Peven Everett a sonné la cloche.
C'était le 11 août, à l'hôpital Northwestern, et dès le lendemain matin, une bonne partie du monde de la house était déjà au courant : le chanteur de Chicago avait posté la nouvelle lui-même. Dans les services d'oncologie du monde entier, la cloche, c'est ce que sonne un patient à la fin d'une phase de traitement, chimiothérapie, radiothérapie, peu importe le protocole. Un petit objet en laiton pour un moment immense, qu'Everett a décrit comme quelque chose qu'il n'aurait « jamais pensé » vivre un jour.
Qu'a réellement dit Peven Everett ?
Il est resté sobre et reconnaissant. « Mes remerciements vont au Très-Haut de m'avoir donné cette chance », a-t-il écrit, « j'ai reçu la Grâce et la Miséricorde de l'amour guérisseur de Dieu. » Il a remercié l'équipe médicale de Northwestern et a particulièrement salué sa compagne, Billie Jewell, pour les soins qu'elle lui a apportés durant des périodes de chimiothérapie où il restait parfois plusieurs jours sans pouvoir bouger. Il a aussi remercié celles et ceux qui continuaient à lui écrire, disant que leur soutien l'avait aidé à « se relever chaque jour et à réessayer ».
C'est là tout le message. Everett a reçu son diagnostic de cancer du poumon de stade quatre en 2024. Une cagnotte GoFundMe a été lancée en juillet de cette année-là, avec l'aide de son ami George Shaban, pour couvrir une facture de traitement qui, selon les mots mêmes de la campagne, ne cessait de grimper. Deux ans plus tard, la cloche.
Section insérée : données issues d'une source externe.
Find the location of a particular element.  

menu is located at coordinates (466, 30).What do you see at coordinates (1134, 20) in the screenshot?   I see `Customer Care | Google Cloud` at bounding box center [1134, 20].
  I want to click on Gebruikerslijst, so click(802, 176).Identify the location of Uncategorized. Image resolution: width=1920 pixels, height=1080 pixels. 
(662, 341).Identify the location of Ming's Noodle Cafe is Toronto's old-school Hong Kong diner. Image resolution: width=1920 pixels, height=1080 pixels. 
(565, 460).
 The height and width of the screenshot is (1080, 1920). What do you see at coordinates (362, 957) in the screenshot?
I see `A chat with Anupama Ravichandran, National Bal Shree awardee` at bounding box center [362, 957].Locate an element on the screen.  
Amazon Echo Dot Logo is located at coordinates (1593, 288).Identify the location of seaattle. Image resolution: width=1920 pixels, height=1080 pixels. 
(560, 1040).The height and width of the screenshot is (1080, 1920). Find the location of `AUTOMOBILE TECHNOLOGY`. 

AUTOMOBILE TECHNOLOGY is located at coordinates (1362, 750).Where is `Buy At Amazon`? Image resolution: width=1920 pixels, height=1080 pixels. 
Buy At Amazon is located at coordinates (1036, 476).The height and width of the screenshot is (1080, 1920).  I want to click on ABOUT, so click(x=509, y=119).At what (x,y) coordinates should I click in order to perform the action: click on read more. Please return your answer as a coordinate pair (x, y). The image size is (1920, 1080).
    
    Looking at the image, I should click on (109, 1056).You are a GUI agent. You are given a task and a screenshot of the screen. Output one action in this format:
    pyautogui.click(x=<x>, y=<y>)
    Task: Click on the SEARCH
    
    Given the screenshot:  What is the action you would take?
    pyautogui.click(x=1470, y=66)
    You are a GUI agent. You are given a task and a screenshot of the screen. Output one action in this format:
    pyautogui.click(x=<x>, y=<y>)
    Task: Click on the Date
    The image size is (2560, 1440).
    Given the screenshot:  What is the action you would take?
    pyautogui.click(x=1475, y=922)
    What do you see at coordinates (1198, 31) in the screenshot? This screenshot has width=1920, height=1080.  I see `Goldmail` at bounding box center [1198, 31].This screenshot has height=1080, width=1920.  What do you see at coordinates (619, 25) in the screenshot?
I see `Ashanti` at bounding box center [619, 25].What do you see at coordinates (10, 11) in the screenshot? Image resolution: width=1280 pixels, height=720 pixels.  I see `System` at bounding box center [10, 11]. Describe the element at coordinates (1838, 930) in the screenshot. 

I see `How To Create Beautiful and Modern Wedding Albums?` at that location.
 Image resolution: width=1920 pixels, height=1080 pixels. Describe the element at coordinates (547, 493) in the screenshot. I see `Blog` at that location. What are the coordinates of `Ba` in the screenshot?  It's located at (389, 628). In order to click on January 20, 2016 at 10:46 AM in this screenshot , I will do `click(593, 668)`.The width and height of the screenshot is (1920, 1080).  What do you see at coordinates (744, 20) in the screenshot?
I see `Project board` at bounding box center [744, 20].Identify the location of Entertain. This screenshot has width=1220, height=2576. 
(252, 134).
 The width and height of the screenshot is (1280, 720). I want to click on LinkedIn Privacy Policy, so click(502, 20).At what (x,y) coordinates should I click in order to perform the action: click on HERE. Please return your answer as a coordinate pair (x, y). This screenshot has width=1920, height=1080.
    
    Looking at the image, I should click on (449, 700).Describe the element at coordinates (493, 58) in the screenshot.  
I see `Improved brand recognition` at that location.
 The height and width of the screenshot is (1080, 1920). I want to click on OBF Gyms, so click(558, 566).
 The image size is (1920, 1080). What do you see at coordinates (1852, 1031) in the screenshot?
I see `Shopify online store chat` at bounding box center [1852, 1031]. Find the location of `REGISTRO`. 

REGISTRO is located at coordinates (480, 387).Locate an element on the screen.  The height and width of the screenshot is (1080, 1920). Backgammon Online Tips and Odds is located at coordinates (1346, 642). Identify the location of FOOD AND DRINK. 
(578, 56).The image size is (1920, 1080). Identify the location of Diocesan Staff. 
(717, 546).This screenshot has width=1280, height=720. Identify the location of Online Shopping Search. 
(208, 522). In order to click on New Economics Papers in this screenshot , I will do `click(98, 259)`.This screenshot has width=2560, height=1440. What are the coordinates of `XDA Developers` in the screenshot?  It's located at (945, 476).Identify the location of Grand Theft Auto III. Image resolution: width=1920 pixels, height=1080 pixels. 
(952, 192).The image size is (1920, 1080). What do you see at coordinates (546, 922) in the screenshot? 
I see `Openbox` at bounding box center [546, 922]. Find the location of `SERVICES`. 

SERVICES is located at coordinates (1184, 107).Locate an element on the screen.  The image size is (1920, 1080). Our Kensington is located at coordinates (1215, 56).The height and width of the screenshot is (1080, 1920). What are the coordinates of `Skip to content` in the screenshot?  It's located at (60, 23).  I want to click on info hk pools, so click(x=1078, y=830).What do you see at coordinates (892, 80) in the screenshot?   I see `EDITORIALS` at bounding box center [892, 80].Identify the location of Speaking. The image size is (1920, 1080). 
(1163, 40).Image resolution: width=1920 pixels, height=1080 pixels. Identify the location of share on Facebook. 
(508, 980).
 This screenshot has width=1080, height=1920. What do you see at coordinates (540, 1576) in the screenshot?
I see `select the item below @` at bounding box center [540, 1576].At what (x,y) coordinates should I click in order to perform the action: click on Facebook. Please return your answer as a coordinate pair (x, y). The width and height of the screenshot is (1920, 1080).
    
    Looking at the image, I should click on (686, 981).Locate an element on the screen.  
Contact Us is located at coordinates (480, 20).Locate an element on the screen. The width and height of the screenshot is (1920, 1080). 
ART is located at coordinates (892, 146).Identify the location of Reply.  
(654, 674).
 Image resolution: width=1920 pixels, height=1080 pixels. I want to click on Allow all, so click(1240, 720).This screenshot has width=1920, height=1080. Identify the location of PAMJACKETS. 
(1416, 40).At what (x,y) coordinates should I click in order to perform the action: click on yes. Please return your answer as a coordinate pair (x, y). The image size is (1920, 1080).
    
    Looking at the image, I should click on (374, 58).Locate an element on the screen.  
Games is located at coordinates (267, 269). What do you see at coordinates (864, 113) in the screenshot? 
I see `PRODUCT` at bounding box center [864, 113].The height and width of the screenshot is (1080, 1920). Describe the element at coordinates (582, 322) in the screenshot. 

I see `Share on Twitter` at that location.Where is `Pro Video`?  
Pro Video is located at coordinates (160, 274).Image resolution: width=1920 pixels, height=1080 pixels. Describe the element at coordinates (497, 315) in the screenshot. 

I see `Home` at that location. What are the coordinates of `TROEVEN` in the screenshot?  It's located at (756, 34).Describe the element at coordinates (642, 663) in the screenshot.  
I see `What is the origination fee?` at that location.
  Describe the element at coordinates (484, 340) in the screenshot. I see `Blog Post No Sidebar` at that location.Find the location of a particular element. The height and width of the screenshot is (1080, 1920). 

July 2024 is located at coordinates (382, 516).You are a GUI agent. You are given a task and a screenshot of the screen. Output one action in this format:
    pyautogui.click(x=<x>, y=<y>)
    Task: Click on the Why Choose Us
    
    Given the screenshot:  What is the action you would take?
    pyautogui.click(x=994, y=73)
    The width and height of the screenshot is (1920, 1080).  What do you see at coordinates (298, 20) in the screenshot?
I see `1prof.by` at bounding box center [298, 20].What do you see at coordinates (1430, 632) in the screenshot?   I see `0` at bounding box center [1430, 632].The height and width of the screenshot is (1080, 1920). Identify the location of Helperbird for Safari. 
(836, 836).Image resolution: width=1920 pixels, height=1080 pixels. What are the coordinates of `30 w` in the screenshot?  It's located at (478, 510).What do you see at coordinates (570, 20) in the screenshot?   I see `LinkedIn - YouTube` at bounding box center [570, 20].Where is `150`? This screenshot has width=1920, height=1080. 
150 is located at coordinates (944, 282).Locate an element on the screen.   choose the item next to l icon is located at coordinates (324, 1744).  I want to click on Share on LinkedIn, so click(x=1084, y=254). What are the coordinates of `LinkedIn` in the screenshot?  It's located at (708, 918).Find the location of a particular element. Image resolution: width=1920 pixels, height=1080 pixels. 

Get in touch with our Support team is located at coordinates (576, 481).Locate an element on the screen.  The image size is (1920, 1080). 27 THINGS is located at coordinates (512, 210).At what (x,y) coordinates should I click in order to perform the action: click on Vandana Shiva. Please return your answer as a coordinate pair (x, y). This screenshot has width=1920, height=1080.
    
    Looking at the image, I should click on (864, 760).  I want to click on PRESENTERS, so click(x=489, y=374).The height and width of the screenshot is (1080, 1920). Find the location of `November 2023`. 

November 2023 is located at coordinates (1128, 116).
Pourquoi l'état de santé d'un chanteur de Chicago compte-t-il pour la house ?
Parce qu'Everett n'est pas un second rôle dans ce genre musical, il en est l'un des instruments à part entière. Né à Harvey, dans l'Illinois, il décroche une bourse à Berklee à 17 ans et l'abandonne pour jouer de la trompette et chanter aux côtés de Betty Carter, Branford Marsalis et Wynton Marsalis, bien avant que la house n'entre dans sa vie. Une fois que c'est le cas, sa voix devient indissociable du genre : « Gabriel », sa collaboration de 1996 avec Roy Davis Jr., est l'un des morceaux qui ont bâti le pont entre la house de Chicago et l'UK garage, toujours joué trois décennies plus tard. En solo, en autoproduisant des centaines de disques au fil des années, il a construit un catalogue qui compte « Slave to the Vibe », un classique de la deep house qui n'a jamais eu besoin d'une major pour le devenir.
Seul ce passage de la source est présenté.